*Task prompt*
Since only part of the records is wanted, repeat exactly the lines from the one containing "You are a computer-use" through the last line, both included.

*Supplied entries*
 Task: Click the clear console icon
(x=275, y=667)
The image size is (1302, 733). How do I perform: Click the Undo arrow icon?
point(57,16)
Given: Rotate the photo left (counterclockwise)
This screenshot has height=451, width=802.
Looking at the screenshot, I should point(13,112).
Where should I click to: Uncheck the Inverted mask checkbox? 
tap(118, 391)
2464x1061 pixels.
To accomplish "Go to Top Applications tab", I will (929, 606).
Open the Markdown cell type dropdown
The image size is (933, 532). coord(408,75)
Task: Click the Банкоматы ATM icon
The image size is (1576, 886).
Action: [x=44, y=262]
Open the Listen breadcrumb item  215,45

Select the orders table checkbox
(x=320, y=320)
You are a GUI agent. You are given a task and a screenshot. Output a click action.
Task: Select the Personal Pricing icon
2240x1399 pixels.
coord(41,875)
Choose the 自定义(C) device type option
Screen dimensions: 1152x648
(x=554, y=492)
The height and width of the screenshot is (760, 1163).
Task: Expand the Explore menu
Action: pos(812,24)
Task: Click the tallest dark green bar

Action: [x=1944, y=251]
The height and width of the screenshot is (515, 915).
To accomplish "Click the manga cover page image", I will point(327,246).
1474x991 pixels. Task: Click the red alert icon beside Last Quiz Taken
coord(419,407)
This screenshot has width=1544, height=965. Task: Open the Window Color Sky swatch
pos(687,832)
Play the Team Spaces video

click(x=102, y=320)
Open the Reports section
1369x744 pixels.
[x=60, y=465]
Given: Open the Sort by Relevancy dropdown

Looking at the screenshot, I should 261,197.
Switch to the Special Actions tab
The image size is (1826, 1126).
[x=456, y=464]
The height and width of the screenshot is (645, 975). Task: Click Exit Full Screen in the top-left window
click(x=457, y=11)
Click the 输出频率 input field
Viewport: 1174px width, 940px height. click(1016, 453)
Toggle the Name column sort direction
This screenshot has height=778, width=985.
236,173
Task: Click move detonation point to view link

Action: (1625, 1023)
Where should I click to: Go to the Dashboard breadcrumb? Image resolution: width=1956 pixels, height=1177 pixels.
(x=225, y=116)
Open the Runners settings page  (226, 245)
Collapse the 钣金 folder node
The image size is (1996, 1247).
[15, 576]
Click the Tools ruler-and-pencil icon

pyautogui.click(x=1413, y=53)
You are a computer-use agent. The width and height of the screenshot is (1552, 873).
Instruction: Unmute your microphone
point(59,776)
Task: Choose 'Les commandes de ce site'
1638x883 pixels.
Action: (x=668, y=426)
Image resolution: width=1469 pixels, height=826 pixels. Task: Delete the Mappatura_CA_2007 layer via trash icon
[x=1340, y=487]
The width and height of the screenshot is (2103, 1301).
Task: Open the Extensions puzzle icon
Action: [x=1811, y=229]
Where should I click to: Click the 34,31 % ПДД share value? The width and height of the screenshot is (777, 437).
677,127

*Reply*
You are a computer-use agent. The width and height of the screenshot is (1552, 873).
Instruction: Unmute your microphone
point(59,776)
Task: Choose 'Les commandes de ce site'
1638x883 pixels.
Action: (x=668, y=426)
Image resolution: width=1469 pixels, height=826 pixels. Task: Delete the Mappatura_CA_2007 layer via trash icon
[x=1340, y=487]
The width and height of the screenshot is (2103, 1301).
Task: Open the Extensions puzzle icon
Action: [x=1811, y=229]
Where should I click to: Click the 34,31 % ПДД share value? The width and height of the screenshot is (777, 437).
677,127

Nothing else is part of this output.